[Opening DOCUMENT SEGMENT section]

This is not a complete joke. If we had to blue-sky an explanation for
increase MI on sartan / ATBs, there's been some suggestion that the
bradykinin increases invoked by the ACE inhibitors might even be
vasodilitory, and thus good for the heart. Hmmmm. Obviously that
doesn't happen with ATB drugs, so perhaps your inflammation level goes
(relatively) down with ATBs, and thus production of COX-2 prostacyclin,
and all this does EXACTLY the same thing to hearts that Vioxx did. So
it's all sort of the same thing. Maybe. A little inflammation where
your coronary lesions are, might be good for you, go figure.

Thanks for making me go back to the literature.

J Hum Hypertens. 2005 Aug 25; [Epub ahead of print]

Meta-analysis of large outcome trials of angiotensin receptor blockers in
hypertension.

Cheung BM, Cheung GT, Lauder IJ, Lau CP, Kumana CR.

1Department of Medicine, The University of Hong Kong, Hong Kong, China.

[Closing DOCUMENT SEGMENT section]

### REQUIRED WORK:
- a) Answer from the post on angiotensin receptor blockers and heart attacks:
(i) What do ACE inhibitors increase, according to the post?
(ii) Which drug is said to do the same thing to hearts?
(iii) Which department and university are listed for the cited meta-analysis?
- b) Carry on the post on angiotensin receptor blockers and heart attacks, starting after its last line.
The material after this text comes from a separate source.

[Opening DATASET CONTENT section]

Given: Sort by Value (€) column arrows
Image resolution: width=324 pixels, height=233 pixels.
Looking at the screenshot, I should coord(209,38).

[Closing DATASET CONTENT section]
[Opening DATASET CONTENT section]

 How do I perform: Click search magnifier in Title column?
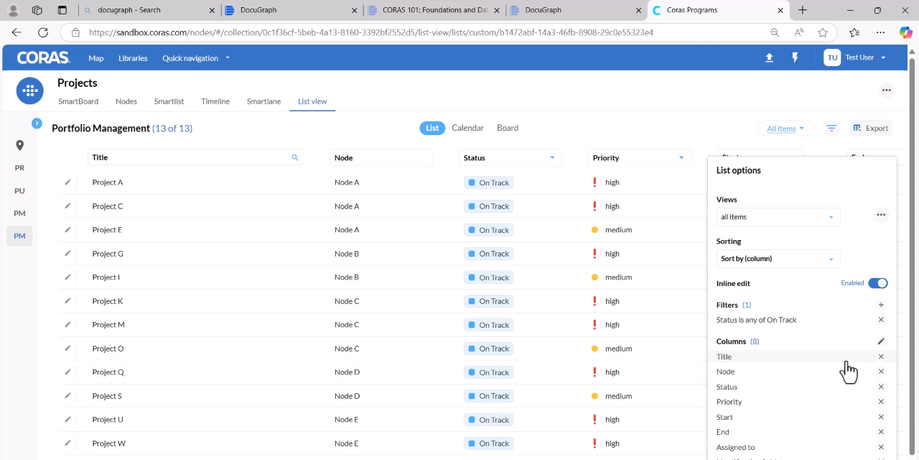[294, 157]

[Closing DATASET CONTENT section]
[Opening DATASET CONTENT section]

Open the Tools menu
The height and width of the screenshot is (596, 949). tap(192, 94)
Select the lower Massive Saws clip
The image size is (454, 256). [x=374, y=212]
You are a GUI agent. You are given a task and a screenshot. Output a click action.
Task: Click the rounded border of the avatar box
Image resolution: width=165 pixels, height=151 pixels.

[Closing DATASET CONTENT section]

### EXPECTED RESPONSES:
- a)
(i) Bradykinin.
(ii) Vioxx.
(iii) The Department of Medicine, The University of Hong Kong.

- b)
Angiotensin receptor blockers (ARBs), also known as sartans, block the
activation of angiotensin type 1 receptors and have a recognised role
in the treatment of heart failure and nephropathy. Since 2002, there
have been three major outcome trials of ARBs in hypertension. We
performed a meta-analysis to evaluate the impact of ARB on major
outcomes. Randomised controlled trials of ARBs in hypertensive subjects
with an average follow-up of at least 2 years and at least 100 major
cardiovascular events were included. For each trial, the ARB used,
number and characteristics of subjects, baseline and change in blood
pressure, cardiovascular and noncardiovascular outcomes were recorded.
Three trials involving 29 375 subjects were included in the
meta-analysis. In Losartan Intervention For Endpoint (LIFE) and Study
on Cognition and Prognosis in the Elderly (SCOPE) but not in Valsartan
Antihypertensive Long-term Use Evaluation
trial (VALUE), an ARB reduced the occurrence of the primary end point
and stroke compared to control. Compared to other antihypertensive
drugs, ARB treatment was associated with no significant change in
all-cause mortality (relative risk ratio (RRR) 0.96, 95% CI: 0.88-1.06,
P=0.45). There was an increase in myocardial infarction (RRR, 1.12, 95%
CI: 1.01-1.26, P=0.041), but a decrease in new-onset diabetes mellitus
(RRR, 0.80, 95% CI: 0.74-0.86, P<0.0000001). In conclusion, the
reduction in new-onset diabetes partly offsets any increase in the risk
of myocardial infarction. Most hypertensive patients require more than
one class of drugs. Small differences in treatment outcome should not
over-ride the importance of good blood pressure control.

Journal of Human Hypertension advance online publication, 25 August
2005; doi:10.1038/sj.jhh.1001931.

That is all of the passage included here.